The plan will be implemented gradually during the second half of 2020 until it reaches the required result before the beginning of the next financial year. The country also set the plan to reach 4.75 million barrels per day of production during the next 20 years, requiring trained and skilled labor to cover the shortage in various specialties.
However, the country’s plan to raise oil production capacity in the long term is seen to be conflicting with estimates from the International Monetary Fund (IMF) that the oil-rich Middle East producers and exporters need necessary reforms to boost non-oil revenues and non-oil economic growth. Kuwait is still heavily dependent on oil, as the oil and gas sector accounts for approximately 40% of its GDP and 92% of export revenues, according to OPEC.
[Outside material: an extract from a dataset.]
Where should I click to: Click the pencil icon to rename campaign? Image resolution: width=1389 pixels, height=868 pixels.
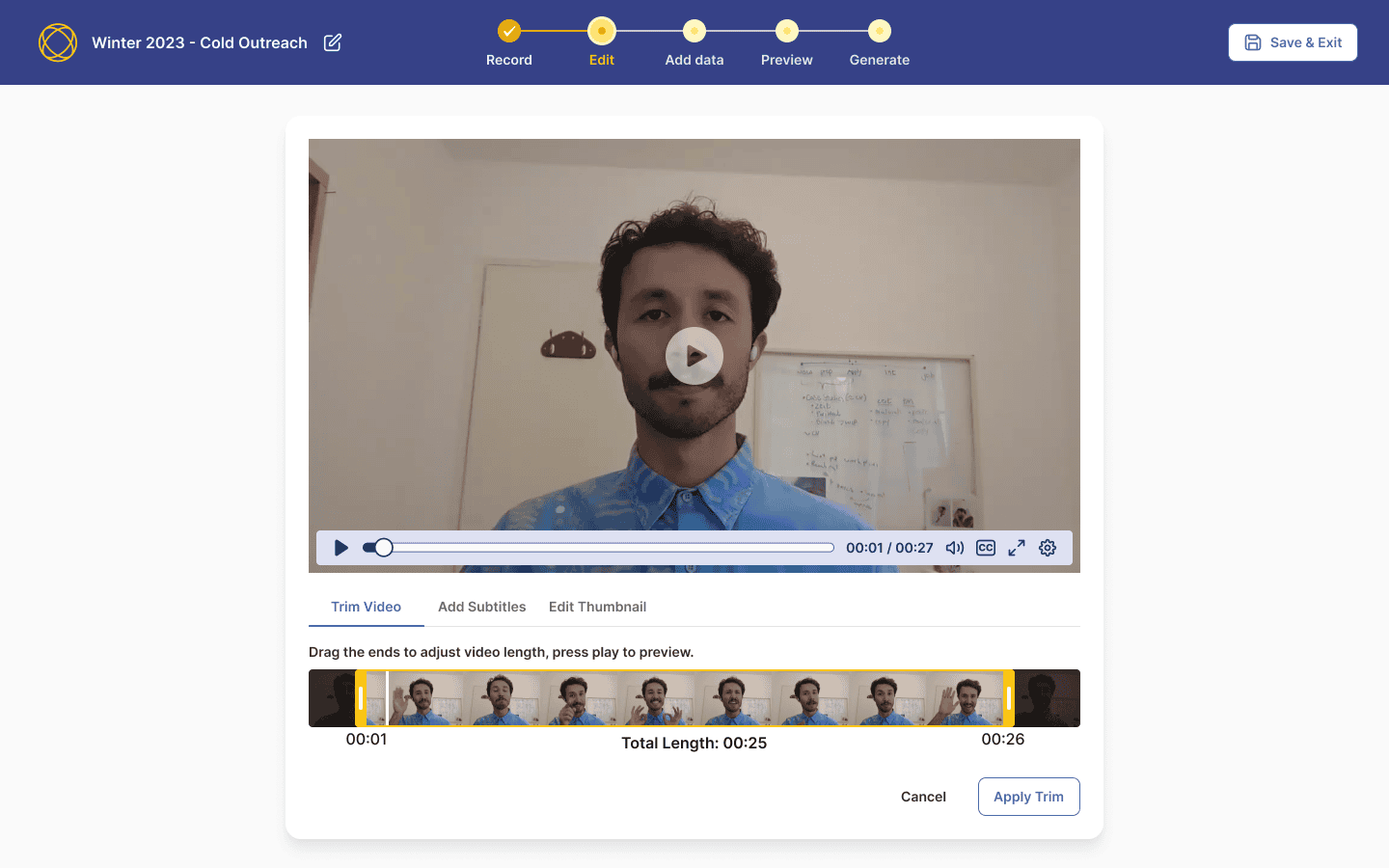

Kuwait’s oil revenues dropped by 20.95% year-on-year throughout the first nine months of fiscal year 2019/2020. According to the monthly report published by the Ministry of Finance, the country’s oil revenues reached KWD 11.588 billion in the April-December period, accounting for 83.6% of KWD 13.863 billion estimated for the full FY19/20, compared to KWD 14.659 billion in the previous period.
This drop has also contributed to the reduction in Kuwait’s overall revenues by 19.20% to total KWD 12.675 billion in the nine-month period ended 31 December 2019, compared to KWD 15.686 billion in the previous corresponding period.
A report by Energy & Building and Research Center at Kuwait Institute for Scientific Research predicts that total primary energy demand in Kuwait will rise from 34.9 Mtoe in 2015 to 47 Mtoe in 2035, growing on average by 1.5% per year. This growth rate is considerably slower than the average annual 4.3% growth in 2000-2015, reflecting a deceleration in GDP and population growth.
Oil demand will grow by 0.5% per year, on average, over the projection period, compared to a growth of 2.6% in 2000-2015. The share of oil in total primary demand will also steadily decline, from 52% in 2015 to 42% in 2035 due to fuel-switching in the power generation sector.
The value of certificates of origin (COs) for Kuwaiti non-oil exports was recorded to grow by 9.2% year-on-year in 2019, as reported by Kuwait’s Ministry of Commerce and Industry. The number of COs for non-oil exports to Arab and foreign countries reached 14,830 at a value of KWD 169.6 million in 2019, compared to 8,270 with a value of KWD 155.3 million in 2018.
The number of COs for Kuwaiti non-oil exports to non-GCC Arab countries reached 3,802, valued at KWD 57.1 million in 2019, compared to 1,066 at a value of KWD 47.3 million to foreign countries. Meanwhile, COs for Kuwaiti non-oil exports to GCC countries hit 9,962, with a total value of KWD 65.1 million.
Iraq topped the list of Arab countries that import most of the Kuwaiti exports, followed by Jordan, Lebanon, Egypt, Algeria, Yemen, then Tunisia. Qatar ranked first in the Gulf, followed by the UAE, Saudi Arabia, Oman, and Bahrain. As for foreign countries, Italy came first, then Belgium, Turkey, France, Spain, and Portugal.